Both the US Federal Reserve and the Bank of England are grappling with the question of whether to raise interest rates for the first time in years, and they’re both tantalizingly close to doing so. And although the US economy is much larger and the Fed is much more influential, both central banks hold sway over globally important currencies. Whichever moves first moves into uncharted waters and will serve as an example for the other.
Today’s wage and inflation data out of the UK, along with a proclamation last week, are putting the Fed in line to raise rates sooner.
Excluding bonuses, UK wage growth in September was 2.5% on a year-over-year basis, down from 2.8% in August. The unemployment rate is at a post-crisis low of 5.3%.
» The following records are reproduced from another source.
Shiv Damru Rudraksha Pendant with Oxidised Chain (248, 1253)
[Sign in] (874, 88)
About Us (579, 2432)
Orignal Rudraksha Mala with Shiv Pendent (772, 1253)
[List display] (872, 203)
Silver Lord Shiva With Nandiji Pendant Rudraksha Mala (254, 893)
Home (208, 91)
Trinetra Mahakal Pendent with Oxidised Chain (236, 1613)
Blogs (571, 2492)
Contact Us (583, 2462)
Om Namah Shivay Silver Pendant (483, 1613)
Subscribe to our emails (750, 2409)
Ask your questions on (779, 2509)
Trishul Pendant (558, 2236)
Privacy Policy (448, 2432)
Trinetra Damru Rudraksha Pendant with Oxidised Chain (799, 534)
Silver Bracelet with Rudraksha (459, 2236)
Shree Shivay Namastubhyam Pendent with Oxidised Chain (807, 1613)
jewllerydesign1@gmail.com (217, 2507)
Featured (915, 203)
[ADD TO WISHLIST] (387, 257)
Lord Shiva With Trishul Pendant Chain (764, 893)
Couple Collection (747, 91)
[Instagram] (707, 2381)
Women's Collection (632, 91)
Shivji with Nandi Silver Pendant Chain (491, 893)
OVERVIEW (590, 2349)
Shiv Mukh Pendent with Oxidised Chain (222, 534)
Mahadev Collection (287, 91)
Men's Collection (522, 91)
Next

“Labour market activity is still looking quite healthy. But the slowdown in wage growth in the latest figures confirmed that an interest rate rise is still some way off,” Capital Economics wrote in a note to clients.
In a move that wrecked the pound last week, the Bank of England kept interest rates at 0.5% and, in the eyes of many central bank watchers, pushed the prospect of those rates rising until sometime next year. Although the BoE said things were relatively rosy on the domestic front, economic disturbances abroad threatened to wash ashore.
That’s a very similar situation to the one facing the Fed, which, despite the growing consensus that it will raise rates in December, hasn’t firmly committed itself to a hike. Wage growth remains one of the big question marks there as well. Things are improving on that front, but not as quickly as they are in the UK (even before its recent slide), or even as quickly as they had just a few months ago:
Luckily, both banks have “low-flation” on their sides, which is propping up real wage growth. And as long as prices remain stable, neither central bank has to be in much of a rush to do much of anything. But for now, thanks to an absolutely fantastic October jobs report and other data points, the Fed looks readier for action than its counterpart across the pond.